Ramaphosa a modern-day Nero playing his fiddle as he watches Rome burn
Lew Geffen Sotheby’s International Realty CEO Yael Geffen said if the president had worn a toga instead of an expensive suit, he’d be a 21st-century Nero playing his fiddle as he watched Rome burn.
Geffen was referring to President Cyril Ramaphosa’s State of the Nation Address in the Cape Town City Hall on Thursday night.
In his speech, Ramaphosa sang the government’s praises for fighting state capture, improving infrastructure, resolving load-shedding, and improving the economy.
These claims drew sharp criticism from opposition parties who argued that the President was living in an alternative reality.
They highlighted that under Ramaphosa, road and rail infrastructure collapsed, load-shedding intensified, and people got poorer.
Unemployment reached all-time highs, the economy is showing virtually no growth, and the country’s finances are in a dismal state.
DA leader John Steenhuisen said none of the promises made by President Cyril Ramaphosa in his last five SONA speeches have ever been kept.
“Not a single piece of pragmatic, workable legislation has been tabled at the National Assembly to realise Ramaphosa’s ‘New Dawn’,” he said.
“The South African economy has flatlined, there are no new jobs, corruption is worse than it has ever been, crime is spiralling out of control, and millions of our children are starving to death.”
He added that embracing the National Health Insurance (NHI) Bill, Ramaphosa is taking a wrecking ball to the country’s public health system.
“It is driving skilled doctors and medical personnel from our country and killing South Africa’s status as a world leader in healthcare innovation,” he said.
“We can’t push the NHI through parliament when the government cannot afford to employ and place our existing graduate doctors.”
He added that all of President Ramaphosa’s populist posturing and policy proposals points to a president who is completely out of touch with ordinary South Africans.
“The reality is that none of these offerings are workable in the financial framework of a 6% budget deficit,” he said.
Ramaphosa is like Nero watching Rome burn
Yael Geffen likened Ramaphosa to a modern-day Nero in a suit, playing his fiddle as he watched Rome burn.
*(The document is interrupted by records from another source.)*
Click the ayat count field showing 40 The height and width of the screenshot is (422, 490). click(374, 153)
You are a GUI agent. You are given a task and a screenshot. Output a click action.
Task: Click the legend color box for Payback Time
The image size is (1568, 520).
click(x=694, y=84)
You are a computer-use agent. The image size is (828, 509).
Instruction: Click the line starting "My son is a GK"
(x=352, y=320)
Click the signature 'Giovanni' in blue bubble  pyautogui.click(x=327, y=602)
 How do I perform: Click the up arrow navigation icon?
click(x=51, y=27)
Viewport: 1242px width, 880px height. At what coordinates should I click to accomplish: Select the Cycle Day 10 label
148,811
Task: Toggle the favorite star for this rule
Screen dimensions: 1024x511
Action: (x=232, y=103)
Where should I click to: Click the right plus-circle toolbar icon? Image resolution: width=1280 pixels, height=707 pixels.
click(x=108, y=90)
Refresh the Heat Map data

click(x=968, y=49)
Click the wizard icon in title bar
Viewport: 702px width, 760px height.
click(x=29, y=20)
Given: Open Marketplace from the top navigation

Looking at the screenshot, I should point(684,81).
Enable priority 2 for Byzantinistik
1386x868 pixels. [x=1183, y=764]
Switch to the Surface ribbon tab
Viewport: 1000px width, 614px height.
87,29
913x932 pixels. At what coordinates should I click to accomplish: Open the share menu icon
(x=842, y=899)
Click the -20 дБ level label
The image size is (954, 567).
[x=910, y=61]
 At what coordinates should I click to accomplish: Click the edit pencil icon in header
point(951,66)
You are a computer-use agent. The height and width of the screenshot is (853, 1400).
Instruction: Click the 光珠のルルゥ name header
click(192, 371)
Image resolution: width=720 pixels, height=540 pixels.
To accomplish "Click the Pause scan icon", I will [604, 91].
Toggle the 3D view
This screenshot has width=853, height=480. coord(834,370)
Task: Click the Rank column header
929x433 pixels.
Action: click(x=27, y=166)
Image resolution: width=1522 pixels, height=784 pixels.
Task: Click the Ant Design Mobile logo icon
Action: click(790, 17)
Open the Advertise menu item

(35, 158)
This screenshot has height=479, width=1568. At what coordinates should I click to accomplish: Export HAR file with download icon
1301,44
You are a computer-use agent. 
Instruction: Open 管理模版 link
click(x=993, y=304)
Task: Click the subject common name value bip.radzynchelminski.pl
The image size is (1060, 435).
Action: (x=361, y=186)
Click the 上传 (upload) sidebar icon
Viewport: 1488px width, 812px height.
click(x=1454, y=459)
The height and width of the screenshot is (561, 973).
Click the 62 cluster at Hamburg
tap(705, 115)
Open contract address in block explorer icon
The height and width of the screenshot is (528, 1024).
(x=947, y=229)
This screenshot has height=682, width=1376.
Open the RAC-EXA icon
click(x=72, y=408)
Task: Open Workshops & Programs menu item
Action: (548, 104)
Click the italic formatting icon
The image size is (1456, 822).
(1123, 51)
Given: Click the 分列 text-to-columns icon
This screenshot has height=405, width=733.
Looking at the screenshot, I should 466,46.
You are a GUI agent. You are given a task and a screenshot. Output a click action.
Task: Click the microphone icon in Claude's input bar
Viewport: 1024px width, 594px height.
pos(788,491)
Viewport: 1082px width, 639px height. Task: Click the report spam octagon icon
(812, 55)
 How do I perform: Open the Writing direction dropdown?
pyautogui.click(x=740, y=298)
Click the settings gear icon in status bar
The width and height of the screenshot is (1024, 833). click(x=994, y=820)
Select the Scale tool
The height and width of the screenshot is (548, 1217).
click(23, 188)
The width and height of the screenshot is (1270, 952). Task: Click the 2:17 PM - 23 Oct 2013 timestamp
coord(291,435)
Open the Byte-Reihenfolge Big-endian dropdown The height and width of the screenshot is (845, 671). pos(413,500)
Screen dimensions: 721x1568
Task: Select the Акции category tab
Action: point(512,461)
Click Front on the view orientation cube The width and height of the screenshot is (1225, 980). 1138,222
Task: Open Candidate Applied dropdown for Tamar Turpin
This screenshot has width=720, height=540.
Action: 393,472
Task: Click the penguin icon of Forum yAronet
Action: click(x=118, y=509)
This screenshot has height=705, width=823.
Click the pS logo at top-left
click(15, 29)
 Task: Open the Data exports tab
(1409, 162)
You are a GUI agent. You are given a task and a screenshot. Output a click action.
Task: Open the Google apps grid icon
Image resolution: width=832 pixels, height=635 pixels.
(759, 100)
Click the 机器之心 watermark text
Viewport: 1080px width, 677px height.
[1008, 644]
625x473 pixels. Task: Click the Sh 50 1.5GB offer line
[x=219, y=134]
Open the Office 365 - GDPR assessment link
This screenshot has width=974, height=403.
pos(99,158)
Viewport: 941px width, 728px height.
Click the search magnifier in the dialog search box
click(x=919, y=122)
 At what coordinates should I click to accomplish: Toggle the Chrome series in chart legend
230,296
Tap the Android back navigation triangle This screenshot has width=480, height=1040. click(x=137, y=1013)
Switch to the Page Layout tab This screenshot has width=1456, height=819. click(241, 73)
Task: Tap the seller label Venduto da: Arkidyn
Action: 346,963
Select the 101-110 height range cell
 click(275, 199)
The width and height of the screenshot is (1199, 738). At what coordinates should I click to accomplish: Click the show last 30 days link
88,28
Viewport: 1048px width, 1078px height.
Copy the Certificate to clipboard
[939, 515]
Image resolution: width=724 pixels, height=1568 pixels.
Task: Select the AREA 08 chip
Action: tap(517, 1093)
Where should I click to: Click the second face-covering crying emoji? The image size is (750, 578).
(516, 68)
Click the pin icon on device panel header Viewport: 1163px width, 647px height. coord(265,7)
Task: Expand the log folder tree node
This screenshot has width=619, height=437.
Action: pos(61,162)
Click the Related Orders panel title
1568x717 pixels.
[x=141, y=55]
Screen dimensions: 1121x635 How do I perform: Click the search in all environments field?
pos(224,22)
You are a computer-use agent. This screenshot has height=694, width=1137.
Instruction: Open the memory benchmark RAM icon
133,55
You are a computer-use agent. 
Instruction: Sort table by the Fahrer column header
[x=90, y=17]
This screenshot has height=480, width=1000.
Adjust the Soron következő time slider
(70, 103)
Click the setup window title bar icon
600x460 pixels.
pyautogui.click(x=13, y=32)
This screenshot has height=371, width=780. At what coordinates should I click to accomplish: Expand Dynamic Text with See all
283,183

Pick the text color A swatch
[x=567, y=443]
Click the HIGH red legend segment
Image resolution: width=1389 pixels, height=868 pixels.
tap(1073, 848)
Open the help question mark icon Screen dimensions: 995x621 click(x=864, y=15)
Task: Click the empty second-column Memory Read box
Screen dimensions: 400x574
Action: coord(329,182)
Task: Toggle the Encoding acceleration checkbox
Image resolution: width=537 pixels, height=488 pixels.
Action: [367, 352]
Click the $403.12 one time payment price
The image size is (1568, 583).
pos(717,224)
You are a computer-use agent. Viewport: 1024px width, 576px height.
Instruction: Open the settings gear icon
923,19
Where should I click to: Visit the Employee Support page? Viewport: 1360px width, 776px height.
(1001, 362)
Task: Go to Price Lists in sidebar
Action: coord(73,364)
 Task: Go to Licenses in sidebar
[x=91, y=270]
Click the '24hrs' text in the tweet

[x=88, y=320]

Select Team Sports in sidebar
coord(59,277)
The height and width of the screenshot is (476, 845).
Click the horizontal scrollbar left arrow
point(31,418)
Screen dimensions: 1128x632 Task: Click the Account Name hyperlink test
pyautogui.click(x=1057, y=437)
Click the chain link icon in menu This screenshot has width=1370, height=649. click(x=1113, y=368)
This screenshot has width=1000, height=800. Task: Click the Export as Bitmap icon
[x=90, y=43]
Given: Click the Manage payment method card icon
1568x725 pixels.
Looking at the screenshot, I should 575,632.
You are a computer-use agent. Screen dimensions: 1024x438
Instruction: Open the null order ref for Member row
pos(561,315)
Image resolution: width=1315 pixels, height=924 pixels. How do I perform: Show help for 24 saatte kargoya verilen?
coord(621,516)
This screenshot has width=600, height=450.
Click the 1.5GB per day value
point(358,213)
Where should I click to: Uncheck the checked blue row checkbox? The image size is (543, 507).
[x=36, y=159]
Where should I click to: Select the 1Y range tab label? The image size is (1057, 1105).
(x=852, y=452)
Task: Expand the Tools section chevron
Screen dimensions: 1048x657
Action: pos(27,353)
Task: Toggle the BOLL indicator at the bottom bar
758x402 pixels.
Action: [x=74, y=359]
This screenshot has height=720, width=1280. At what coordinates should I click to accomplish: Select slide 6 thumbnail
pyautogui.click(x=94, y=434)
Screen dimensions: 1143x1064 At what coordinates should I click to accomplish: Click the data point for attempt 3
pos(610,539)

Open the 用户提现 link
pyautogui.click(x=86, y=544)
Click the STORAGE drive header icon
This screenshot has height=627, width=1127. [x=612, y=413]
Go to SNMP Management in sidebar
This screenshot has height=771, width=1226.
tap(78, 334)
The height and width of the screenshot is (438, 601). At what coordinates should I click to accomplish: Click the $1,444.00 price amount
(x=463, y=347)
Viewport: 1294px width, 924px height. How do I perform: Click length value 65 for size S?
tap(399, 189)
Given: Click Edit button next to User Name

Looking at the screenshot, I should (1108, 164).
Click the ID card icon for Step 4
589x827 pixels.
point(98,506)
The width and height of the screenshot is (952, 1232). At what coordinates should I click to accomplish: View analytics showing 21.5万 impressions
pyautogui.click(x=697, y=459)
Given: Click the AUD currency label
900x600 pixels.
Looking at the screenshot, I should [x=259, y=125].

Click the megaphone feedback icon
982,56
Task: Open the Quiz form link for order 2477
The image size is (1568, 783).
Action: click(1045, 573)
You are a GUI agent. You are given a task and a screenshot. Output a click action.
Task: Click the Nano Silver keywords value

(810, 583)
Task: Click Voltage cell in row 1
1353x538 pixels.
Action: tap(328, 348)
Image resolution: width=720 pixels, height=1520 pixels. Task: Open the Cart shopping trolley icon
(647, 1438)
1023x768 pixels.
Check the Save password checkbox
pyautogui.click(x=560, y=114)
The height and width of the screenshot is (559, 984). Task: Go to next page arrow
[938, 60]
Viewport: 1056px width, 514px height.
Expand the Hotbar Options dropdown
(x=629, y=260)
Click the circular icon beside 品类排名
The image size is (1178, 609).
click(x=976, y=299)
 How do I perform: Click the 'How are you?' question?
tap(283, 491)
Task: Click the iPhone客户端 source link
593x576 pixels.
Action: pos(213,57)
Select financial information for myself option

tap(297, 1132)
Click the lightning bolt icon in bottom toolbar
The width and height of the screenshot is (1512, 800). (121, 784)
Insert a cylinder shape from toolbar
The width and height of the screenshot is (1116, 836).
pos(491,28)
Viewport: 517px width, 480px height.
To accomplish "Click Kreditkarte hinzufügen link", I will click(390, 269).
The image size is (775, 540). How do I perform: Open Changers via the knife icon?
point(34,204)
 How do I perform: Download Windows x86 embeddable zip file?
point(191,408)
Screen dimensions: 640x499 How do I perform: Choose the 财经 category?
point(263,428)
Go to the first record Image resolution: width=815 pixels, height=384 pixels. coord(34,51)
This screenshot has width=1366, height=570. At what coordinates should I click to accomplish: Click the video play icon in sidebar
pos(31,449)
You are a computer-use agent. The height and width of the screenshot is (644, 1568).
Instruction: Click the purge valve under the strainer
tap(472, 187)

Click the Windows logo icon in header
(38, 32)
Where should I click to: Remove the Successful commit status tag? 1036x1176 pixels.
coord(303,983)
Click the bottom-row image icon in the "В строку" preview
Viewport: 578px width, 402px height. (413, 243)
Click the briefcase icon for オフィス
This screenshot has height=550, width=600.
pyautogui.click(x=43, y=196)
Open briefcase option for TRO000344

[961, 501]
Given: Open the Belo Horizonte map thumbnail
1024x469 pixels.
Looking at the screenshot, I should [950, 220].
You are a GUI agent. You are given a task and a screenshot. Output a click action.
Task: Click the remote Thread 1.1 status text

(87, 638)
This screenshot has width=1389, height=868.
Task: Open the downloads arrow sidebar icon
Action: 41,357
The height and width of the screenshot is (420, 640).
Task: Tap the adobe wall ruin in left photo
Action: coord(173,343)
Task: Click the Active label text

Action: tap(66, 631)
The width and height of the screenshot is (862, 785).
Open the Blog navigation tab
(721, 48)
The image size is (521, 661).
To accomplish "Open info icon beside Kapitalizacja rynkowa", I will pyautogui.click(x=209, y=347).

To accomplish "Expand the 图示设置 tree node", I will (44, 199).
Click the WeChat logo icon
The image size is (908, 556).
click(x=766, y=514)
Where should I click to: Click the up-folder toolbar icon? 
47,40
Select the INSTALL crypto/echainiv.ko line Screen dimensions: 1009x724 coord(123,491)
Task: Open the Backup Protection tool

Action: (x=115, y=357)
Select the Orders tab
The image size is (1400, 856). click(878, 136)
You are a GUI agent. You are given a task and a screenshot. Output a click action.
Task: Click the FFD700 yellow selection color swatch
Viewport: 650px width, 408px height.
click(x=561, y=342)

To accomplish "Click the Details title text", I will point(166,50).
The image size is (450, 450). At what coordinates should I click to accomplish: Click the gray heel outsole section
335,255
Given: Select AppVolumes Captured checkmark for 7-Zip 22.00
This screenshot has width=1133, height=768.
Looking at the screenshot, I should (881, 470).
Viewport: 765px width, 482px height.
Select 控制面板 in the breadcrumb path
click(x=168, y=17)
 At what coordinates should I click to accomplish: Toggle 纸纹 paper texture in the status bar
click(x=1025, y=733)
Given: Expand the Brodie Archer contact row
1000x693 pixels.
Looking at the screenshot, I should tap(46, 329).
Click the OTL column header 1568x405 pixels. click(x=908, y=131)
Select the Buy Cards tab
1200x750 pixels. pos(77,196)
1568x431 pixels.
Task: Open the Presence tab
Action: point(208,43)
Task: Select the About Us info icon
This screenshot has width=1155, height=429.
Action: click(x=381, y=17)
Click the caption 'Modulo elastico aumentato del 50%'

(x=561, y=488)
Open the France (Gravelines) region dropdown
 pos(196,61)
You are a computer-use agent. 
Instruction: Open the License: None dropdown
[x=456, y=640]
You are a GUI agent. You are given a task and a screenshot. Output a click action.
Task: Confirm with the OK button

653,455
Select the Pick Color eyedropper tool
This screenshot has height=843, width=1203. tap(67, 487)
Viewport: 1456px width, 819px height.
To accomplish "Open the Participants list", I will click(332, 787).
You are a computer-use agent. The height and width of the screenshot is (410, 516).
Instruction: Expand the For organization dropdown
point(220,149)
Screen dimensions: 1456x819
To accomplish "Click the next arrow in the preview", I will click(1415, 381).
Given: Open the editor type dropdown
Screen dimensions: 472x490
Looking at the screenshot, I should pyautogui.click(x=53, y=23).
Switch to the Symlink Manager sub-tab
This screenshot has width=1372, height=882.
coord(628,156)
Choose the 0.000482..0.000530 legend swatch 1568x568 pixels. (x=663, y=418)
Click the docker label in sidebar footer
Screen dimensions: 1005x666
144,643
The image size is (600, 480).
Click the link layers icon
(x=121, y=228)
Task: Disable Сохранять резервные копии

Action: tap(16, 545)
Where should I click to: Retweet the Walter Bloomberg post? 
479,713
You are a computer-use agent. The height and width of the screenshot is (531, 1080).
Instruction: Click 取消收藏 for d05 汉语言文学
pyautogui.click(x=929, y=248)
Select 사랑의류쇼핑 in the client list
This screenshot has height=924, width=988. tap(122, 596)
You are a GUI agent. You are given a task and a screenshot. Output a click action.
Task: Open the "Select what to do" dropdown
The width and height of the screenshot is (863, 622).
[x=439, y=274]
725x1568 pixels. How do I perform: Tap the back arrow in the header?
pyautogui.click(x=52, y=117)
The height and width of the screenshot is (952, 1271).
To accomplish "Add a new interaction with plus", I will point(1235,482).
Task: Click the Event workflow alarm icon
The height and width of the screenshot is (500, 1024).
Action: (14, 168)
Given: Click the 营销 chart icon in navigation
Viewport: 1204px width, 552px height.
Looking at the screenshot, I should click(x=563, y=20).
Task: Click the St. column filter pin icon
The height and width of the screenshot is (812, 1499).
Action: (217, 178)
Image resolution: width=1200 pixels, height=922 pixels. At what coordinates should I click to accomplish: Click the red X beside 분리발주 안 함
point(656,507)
“Astonishingly, Ramaphosa had the gall to once again stand in front of the nation for this annual speech and repeat the mantra that boils down to ‘yay for the government’,” she said.
She slated Ramaphosa’s claim that the government is delivering more than ever before and its “fantastic plan to fix what everyone else has broken”.
“Interest rate remains at its highest point in 14 years, food inflation is out of control, electricity and fuel costs are crippling consumers, and household debt is spiralling,” Geffen said.
“Moreover, everything Ramaphosa promised to fix this year is the same critical issues he promised to address in last year’s SONA and in the one before that.”
“If the Presidency had replayed last year’s speech on 8 February this year, I don’t think anyone would have noticed.”
Geffen further took exception to Ramaphosa claiming that R1.5 trillion in “new investment commitments” had been raised through five South African Investment Conferences.
The President added that more than R500 billion of these pledged investments had already flowed into the economy.
“If you ask anyone on the street whether they’ve felt that funds boost, they’d say no,” she said, adding that the country continues to teeter on the edge of a financial meltdown.
“Financial pressure isn’t just an economic stressor. It’s a key factor in domestic violence trends and contributes to this country’s horrifically high gender-based violence statistics.”
“With policies that have placed the country in such a precarious economic position, the government has created a socio-economic crisis, with women on the losing end.”
Geffen added that in 2023, property transactions dropped by 100,000 compared to 2022. A large percentage of those sales were financially motivated.
Geffen said this year’s SONA – with its excess of promises and shortage of tangible solutions – reinforces that South Africa’s economic salvation lies in the hands of its people.
“The president was right in saying that we should remember that it’s up to us – not anyone else – to determine the future of South Africa. I say, challenge accepted.”